[Data records]
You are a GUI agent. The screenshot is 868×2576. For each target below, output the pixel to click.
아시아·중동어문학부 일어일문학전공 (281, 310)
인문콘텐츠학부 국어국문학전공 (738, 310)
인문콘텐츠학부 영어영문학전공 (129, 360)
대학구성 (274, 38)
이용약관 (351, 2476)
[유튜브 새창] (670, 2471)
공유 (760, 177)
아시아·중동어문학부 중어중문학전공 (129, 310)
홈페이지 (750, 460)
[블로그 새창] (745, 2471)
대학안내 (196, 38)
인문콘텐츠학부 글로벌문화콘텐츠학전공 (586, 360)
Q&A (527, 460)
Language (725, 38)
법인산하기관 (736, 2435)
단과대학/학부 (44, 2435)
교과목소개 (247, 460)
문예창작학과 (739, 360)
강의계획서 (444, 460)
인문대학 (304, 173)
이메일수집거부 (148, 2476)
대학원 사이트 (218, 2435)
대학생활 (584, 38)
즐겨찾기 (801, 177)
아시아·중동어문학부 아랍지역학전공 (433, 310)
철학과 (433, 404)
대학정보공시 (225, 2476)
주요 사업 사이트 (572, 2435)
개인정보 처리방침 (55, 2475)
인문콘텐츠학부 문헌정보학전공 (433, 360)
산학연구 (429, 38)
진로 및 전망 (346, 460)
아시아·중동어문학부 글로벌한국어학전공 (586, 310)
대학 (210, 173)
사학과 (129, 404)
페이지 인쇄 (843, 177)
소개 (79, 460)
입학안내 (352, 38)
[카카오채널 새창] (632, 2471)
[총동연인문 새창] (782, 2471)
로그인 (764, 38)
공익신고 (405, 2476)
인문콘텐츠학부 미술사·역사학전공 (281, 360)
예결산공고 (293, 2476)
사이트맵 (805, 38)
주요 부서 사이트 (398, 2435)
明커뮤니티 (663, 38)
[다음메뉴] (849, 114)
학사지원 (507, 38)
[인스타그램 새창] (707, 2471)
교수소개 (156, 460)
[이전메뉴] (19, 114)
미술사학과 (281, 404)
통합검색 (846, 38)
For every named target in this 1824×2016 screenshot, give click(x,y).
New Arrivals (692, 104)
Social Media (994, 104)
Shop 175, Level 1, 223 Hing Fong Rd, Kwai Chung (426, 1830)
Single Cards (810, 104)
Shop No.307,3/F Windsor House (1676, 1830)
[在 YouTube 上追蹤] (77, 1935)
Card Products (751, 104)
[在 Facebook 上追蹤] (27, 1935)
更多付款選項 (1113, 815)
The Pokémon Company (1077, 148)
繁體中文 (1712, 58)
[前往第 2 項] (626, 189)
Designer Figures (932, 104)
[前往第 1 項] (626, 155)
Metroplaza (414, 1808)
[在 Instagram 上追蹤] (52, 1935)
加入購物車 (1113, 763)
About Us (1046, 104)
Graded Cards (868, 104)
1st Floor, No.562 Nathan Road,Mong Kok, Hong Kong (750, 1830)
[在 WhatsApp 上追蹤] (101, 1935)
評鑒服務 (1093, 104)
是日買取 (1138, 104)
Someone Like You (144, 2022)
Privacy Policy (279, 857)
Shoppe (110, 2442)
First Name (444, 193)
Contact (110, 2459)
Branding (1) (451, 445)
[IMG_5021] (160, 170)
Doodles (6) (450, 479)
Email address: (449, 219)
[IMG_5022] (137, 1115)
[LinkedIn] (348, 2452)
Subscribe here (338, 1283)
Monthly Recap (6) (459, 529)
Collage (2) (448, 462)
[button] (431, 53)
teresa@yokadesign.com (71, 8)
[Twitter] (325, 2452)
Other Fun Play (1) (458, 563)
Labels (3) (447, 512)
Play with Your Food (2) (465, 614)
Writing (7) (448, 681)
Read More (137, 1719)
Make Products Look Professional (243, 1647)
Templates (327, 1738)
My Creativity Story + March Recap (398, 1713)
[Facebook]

■ **GOAL OF THE EXERCISE**
Return every line above exactly.

■ **SOLUTION FOR THIS PROBLEM**
You are a GUI agent. The screenshot is 868×2576. For each target below, output the pixel to click.
아시아·중동어문학부 일어일문학전공 (281, 310)
인문콘텐츠학부 국어국문학전공 (738, 310)
인문콘텐츠학부 영어영문학전공 (129, 360)
대학구성 (274, 38)
이용약관 (351, 2476)
[유튜브 새창] (670, 2471)
공유 (760, 177)
아시아·중동어문학부 중어중문학전공 (129, 310)
홈페이지 (750, 460)
[블로그 새창] (745, 2471)
대학안내 (196, 38)
인문콘텐츠학부 글로벌문화콘텐츠학전공 (586, 360)
Q&A (527, 460)
Language (725, 38)
법인산하기관 (736, 2435)
단과대학/학부 (44, 2435)
교과목소개 (247, 460)
문예창작학과 (739, 360)
강의계획서 (444, 460)
인문대학 (304, 173)
이메일수집거부 (148, 2476)
대학원 사이트 (218, 2435)
대학생활 (584, 38)
즐겨찾기 (801, 177)
아시아·중동어문학부 아랍지역학전공 (433, 310)
철학과 (433, 404)
대학정보공시 (225, 2476)
주요 사업 사이트 (572, 2435)
개인정보 처리방침 (55, 2475)
인문콘텐츠학부 문헌정보학전공 (433, 360)
산학연구 (429, 38)
진로 및 전망 (346, 460)
아시아·중동어문학부 글로벌한국어학전공 (586, 310)
대학 (210, 173)
사학과 (129, 404)
페이지 인쇄 (843, 177)
소개 (79, 460)
입학안내 (352, 38)
[카카오채널 새창] (632, 2471)
[총동연인문 새창] (782, 2471)
로그인 (764, 38)
공익신고 (405, 2476)
인문콘텐츠학부 미술사·역사학전공 (281, 360)
예결산공고 (293, 2476)
사이트맵 (805, 38)
주요 부서 사이트 (398, 2435)
明커뮤니티 (663, 38)
[다음메뉴] (849, 114)
학사지원 (507, 38)
[인스타그램 새창] (707, 2471)
교수소개 (156, 460)
[이전메뉴] (19, 114)
미술사학과 (281, 404)
통합검색 (846, 38)
For every named target in this 1824×2016 screenshot, give click(x,y).
New Arrivals (692, 104)
Social Media (994, 104)
Shop 175, Level 1, 223 Hing Fong Rd, Kwai Chung (426, 1830)
Single Cards (810, 104)
Shop No.307,3/F Windsor House (1676, 1830)
[在 YouTube 上追蹤] (77, 1935)
Card Products (751, 104)
[在 Facebook 上追蹤] (27, 1935)
更多付款選項 (1113, 815)
The Pokémon Company (1077, 148)
繁體中文 (1712, 58)
[前往第 2 項] (626, 189)
Designer Figures (932, 104)
[前往第 1 項] (626, 155)
Metroplaza (414, 1808)
[在 Instagram 上追蹤] (52, 1935)
加入購物車 (1113, 763)
About Us (1046, 104)
Graded Cards (868, 104)
1st Floor, No.562 Nathan Road,Mong Kok, Hong Kong (750, 1830)
[在 WhatsApp 上追蹤] (101, 1935)
評鑒服務 (1093, 104)
是日買取 (1138, 104)
Someone Like You (144, 2022)
Privacy Policy (279, 857)
Shoppe (110, 2442)
First Name (444, 193)
Contact (110, 2459)
Branding (1) (451, 445)
[IMG_5021] (160, 170)
Doodles (6) (450, 479)
Email address: (449, 219)
[IMG_5022] (137, 1115)
[LinkedIn] (348, 2452)
Subscribe here (338, 1283)
Monthly Recap (6) (459, 529)
Collage (2) (448, 462)
[button] (431, 53)
teresa@yokadesign.com (71, 8)
[Twitter] (325, 2452)
Other Fun Play (1) (458, 563)
Labels (3) (447, 512)
Play with Your Food (2) (465, 614)
Writing (7) (448, 681)
Read More (137, 1719)
Make Products Look Professional (243, 1647)
Templates (327, 1738)
My Creativity Story + March Recap (398, 1713)
[Facebook]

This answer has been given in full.